((

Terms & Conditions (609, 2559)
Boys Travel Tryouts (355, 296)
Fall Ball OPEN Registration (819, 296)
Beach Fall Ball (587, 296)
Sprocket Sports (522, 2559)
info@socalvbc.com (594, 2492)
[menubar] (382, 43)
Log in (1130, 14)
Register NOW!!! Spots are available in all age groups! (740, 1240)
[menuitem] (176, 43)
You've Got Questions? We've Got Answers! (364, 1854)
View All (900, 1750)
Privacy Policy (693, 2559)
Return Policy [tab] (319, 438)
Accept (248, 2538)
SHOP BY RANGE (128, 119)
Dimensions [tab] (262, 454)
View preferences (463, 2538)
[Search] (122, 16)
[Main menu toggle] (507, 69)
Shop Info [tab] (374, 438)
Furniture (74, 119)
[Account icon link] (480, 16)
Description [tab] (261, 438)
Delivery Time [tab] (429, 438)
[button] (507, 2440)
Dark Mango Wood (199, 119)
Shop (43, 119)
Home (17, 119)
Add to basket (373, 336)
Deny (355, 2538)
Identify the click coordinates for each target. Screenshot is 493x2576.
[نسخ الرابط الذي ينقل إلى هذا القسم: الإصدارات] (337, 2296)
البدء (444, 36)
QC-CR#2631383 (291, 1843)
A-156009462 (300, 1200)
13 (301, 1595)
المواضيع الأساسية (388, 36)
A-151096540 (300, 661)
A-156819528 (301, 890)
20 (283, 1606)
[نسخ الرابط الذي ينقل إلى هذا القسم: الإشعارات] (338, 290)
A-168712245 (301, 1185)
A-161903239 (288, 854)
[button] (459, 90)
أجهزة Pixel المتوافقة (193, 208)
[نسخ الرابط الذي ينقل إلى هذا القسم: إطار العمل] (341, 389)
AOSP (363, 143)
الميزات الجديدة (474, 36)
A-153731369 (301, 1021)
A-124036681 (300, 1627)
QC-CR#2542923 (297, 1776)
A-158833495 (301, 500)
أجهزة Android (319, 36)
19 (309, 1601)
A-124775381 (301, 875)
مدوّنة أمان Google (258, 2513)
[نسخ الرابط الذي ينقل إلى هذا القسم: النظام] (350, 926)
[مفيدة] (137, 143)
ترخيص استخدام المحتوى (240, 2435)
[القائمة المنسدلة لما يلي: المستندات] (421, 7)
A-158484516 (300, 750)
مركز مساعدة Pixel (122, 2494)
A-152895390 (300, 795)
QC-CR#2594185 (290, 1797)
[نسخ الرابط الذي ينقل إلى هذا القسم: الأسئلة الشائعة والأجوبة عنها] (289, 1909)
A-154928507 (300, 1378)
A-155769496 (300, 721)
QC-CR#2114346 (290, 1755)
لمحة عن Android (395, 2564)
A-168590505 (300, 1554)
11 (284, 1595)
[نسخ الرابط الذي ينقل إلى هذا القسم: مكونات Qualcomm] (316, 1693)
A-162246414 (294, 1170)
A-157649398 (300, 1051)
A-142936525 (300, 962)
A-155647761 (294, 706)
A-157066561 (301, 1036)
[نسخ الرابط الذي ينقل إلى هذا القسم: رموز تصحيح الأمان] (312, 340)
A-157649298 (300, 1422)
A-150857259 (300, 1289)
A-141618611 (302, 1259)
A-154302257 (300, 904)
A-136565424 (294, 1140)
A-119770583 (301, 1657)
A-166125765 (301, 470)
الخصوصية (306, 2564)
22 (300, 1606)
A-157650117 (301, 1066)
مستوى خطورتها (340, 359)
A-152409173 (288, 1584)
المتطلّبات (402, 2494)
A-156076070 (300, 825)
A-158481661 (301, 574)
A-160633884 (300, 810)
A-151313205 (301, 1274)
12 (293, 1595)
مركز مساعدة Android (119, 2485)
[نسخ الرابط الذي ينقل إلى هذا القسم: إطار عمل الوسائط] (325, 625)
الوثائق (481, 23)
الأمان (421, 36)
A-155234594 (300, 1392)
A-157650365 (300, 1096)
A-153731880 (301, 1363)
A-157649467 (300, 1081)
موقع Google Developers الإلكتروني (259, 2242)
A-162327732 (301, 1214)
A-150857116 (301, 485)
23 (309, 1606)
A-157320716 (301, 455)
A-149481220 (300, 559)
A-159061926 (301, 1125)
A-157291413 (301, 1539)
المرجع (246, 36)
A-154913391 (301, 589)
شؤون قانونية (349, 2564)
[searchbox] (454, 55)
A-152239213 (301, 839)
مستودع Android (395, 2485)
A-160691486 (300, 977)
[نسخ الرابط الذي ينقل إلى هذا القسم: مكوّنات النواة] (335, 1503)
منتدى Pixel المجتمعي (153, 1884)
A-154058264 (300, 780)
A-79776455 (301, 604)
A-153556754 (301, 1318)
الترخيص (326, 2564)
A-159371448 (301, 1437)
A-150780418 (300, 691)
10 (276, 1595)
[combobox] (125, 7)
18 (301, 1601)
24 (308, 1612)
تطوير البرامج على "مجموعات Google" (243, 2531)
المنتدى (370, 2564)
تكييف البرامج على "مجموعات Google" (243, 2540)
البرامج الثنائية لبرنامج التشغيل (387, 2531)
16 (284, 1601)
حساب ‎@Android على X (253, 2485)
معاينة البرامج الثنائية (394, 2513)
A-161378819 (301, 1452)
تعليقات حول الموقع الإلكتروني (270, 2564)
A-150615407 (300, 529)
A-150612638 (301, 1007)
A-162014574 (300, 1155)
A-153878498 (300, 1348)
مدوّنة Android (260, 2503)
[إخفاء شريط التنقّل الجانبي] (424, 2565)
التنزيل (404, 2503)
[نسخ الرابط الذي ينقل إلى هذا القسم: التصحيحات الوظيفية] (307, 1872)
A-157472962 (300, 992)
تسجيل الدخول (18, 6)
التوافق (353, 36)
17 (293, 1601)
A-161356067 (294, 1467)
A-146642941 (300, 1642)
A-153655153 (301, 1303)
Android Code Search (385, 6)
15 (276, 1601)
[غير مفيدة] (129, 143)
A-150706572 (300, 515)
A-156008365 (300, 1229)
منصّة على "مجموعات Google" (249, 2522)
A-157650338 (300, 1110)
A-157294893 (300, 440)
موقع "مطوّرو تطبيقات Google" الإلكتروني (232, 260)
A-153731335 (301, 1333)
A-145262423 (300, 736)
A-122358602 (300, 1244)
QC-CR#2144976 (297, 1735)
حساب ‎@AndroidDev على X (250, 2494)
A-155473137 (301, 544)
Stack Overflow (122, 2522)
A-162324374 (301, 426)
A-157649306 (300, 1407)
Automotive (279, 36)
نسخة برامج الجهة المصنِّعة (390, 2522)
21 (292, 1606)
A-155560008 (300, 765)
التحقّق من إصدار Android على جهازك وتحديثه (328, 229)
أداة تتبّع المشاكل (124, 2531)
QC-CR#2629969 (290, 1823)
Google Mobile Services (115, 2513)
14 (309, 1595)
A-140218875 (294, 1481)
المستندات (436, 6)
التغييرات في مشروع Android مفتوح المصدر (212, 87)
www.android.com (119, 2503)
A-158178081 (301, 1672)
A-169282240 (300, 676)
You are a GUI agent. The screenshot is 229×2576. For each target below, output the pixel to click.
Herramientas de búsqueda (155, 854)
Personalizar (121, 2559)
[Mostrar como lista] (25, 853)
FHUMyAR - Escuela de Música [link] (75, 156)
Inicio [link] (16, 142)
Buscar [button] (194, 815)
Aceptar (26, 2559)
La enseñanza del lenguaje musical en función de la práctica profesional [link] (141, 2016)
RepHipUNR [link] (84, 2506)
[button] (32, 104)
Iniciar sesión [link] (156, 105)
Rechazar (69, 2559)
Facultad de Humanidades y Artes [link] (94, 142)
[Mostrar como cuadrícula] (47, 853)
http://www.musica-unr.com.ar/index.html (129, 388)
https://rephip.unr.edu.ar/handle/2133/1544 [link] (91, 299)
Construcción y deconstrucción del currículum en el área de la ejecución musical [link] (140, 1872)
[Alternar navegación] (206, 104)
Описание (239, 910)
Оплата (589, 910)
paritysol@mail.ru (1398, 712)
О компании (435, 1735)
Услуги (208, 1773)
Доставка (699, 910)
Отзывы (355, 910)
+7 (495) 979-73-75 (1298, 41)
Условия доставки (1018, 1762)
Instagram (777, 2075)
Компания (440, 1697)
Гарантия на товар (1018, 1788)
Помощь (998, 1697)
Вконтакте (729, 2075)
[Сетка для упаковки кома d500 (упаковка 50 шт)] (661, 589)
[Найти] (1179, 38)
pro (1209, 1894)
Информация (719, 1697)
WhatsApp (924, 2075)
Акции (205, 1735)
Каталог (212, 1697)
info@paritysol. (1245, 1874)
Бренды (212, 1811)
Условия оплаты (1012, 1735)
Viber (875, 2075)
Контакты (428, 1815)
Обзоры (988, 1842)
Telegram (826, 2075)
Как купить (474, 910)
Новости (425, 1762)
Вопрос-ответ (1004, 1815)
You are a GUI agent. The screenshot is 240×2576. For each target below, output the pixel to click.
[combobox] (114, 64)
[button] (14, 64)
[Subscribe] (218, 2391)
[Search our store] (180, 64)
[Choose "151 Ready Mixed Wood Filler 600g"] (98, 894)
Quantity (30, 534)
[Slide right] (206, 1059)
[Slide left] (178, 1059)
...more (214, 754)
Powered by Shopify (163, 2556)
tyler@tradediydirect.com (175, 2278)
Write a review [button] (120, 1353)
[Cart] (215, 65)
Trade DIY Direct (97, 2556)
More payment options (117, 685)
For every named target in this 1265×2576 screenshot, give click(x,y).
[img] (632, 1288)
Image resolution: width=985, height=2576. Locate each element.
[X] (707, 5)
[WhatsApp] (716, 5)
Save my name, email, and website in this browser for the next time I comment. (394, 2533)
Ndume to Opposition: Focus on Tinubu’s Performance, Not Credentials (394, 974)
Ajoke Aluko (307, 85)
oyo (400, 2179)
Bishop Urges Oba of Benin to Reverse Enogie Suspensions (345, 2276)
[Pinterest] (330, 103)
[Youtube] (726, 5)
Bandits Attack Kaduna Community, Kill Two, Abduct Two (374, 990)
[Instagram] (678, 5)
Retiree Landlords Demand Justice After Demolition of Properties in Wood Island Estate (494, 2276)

))

EXERCISE DESCRIPTION => Using the data above, print exactly the lines from the line that contains "المستندات (436, 6)" through the line that contains "You are a GUI agent. The screenshot is 229×2576.", with both included.

ANSWER SECTION =>
المستندات (436, 6)
التغييرات في مشروع Android مفتوح المصدر (212, 87)
www.android.com (119, 2503)
A-158178081 (301, 1672)
A-169282240 (300, 676)
You are a GUI agent. The screenshot is 229×2576. For each target below, output the pixel to click.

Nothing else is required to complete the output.